(Exercise directions)
Whatever comes before the line containing "You are a computer-use" stays out; transcribe that line and all that follow to the end of the records exactly, with no pictures.

(Given information)
- - -
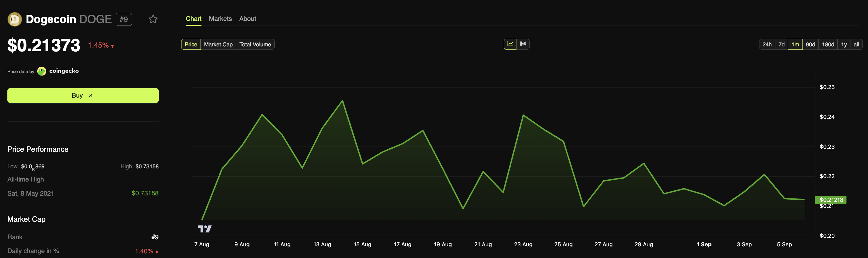Image resolution: width=868 pixels, height=258 pixels.
Task: Click the red price change arrow
Action: coord(113,46)
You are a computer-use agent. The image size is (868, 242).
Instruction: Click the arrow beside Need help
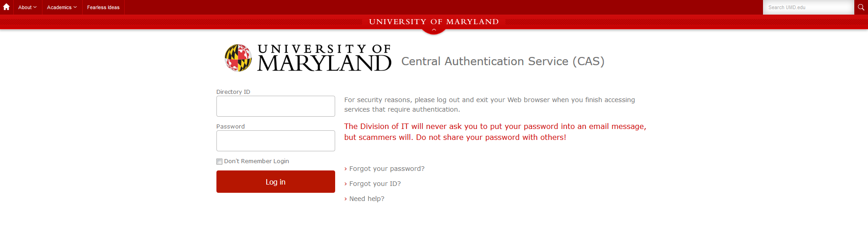pyautogui.click(x=346, y=199)
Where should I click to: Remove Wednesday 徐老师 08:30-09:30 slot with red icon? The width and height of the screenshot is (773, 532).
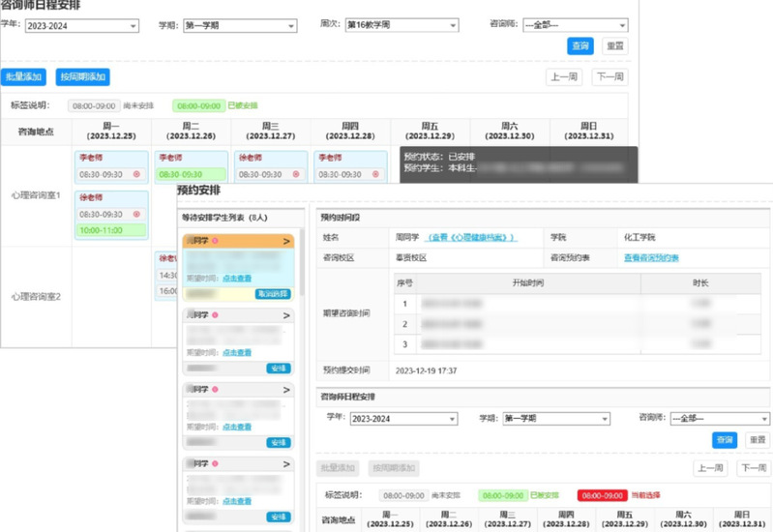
- - -
(Answer to this problem)
You are a computer-use agent. The image size is (868, 242).
Instruction: Click the arrow beside Need help
pyautogui.click(x=346, y=199)
Where should I click to: Remove Wednesday 徐老师 08:30-09:30 slot with red icon? The width and height of the screenshot is (773, 532).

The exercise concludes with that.